**SOURCE:**
■ ■ ■ ■ ■ ■ ■

13. An illustration of the aid derived from punctuation may be furnished from the case of Mohd. Shabbir v. State of Maharashtra, AIR 1979 SC 564 : (1979 Cri LJ 466) where construing the provisions of Section 27 of the Drugs and Cosmetics Act, 1940, it was held that only stocking for sale could amount to offence and not mere stocking. While holding so the Supreme Court pointed out the presence of comma after the word 'stock'. According to the submissions made by the learned counsel for the petitioners word 'or' in between the word 'bye-laws' and 'commits' should be read as 'and' so as to properly construe the intention of the legislature since what was intended was that not only the act of the, persistent default or negligence in performance of duties imposed by the Act, rules or bye-laws but in addition thereto such an act should also be prejudicial to the interest of the society or its members.

14. The word 'or' is normally disjunctive and 'and' is normally conjunctive. At times they are read vice-versa to give effect to the manifest intention of the legislature but generally 'or' always mean 'or' and 'and' as 'and'. If the literal reading of the words produces an unintelligible or absurd result 'and' may be read as 'or' and 'or' as 'and'.

15. If the phrase 'or commits any act which is prejudicial' in the second part of Sub-section (1) of Section 37 of the Act is read conjunctively, it is likely to produce such a result which could not have been the intention of the legislature. The word 'or' in between words 'makes default' ' and 'is negligent', however, can be read conjunctively as well as disjunctively but to produce intelligible result if 'or' therein is read as conjunctively will clarify the manifest intention of the legislature. Legislature can be said to have intended that when it is the performance of the duties imposed by the Act, rules or bye-laws, it is the persistent default or persistent negligence which can be the ground for taking action. But when it is the positive action of commission of an act which is prejudicial to the interest of the society or its member, such an act need not be such, the performance of which may be said to be a duty imposed by the Act, rule or bye-law or that it should have been committed persistently.

16. The second part of the provision 'or commits any act which is prejudicial' is a distinct and separate class altogether than the first part. The Supreme Court in State (Delhi Administration) v. Puran Mal, AIR 1985 SC 741 : (1985 Cri LJ 921), while interpreting Section 2(1)(f) of the Prevention of Food Adulteration Act, 1954 and the words 'or is otherwise unfit for human consumption' whether to be read as disjunctively or conjunctively ' ith the words 'filthy, putrid, rotten..........' held as under (at page745 (of AIR):-

"We are of the opinion that the High Court was clearly wrong in its interpretation of Section 2(1)(f). On the plain language of the definition section, it is, quite apparent that the words 'or is otherwise unfit for human consumption' are disjunctive of the rest of the words preceding them. It relates to a distinct and separate class altogether. It seems to us that the last clause 'or is otherwise unfit for human consumption' is residuary provision which would apply to a case not covered by or falling squarely within the classes preceding it. If the phrase is to be read disjunctively the mere proof of the article of food being 'filthy, putrid, rotten, decomposed..........or insect infested' would be per se sufficient to bring the case within the purview of the word 'adulterated' as defined in Sub-clause (f) and it would not be necessary in such a case to prove further that the article of food was unfit for human consumption."

■ ■ ■ ■ ■ ■ ■

**EXERCISE DESCRIPTION:** Please decide whether each statement below agrees with the court excerpt above, answering yes or no and quoting the deciding words from the excerpt. 1. The excerpt calls "or" normally disjunctive and "and" normally conjunctive. 2. In Mohd. Shabbir v. State of Maharashtra, mere stocking was held to amount to an offence. 3. In State (Delhi Administration) v. Puran Mal, the Supreme Court was interpreting Section 2(1)(f) of the Prevention of Food Adulteration Act, 1954.

**DATA SECTION:**
■ ■ ■ ■ ■ ■ ■

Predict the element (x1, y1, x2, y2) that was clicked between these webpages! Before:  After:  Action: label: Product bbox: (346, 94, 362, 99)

■ ■ ■ ■ ■ ■ ■

**OUTPUT OF THE EXERCISE:**
1. Yes: "The word 'or' is normally disjunctive and 'and' is normally conjunctive."
2. No: "it was held that only stocking for sale could amount to offence and not mere stocking."
3. Yes: "while interpreting Section 2(1)(f) of the Prevention of Food Adulteration Act, 1954"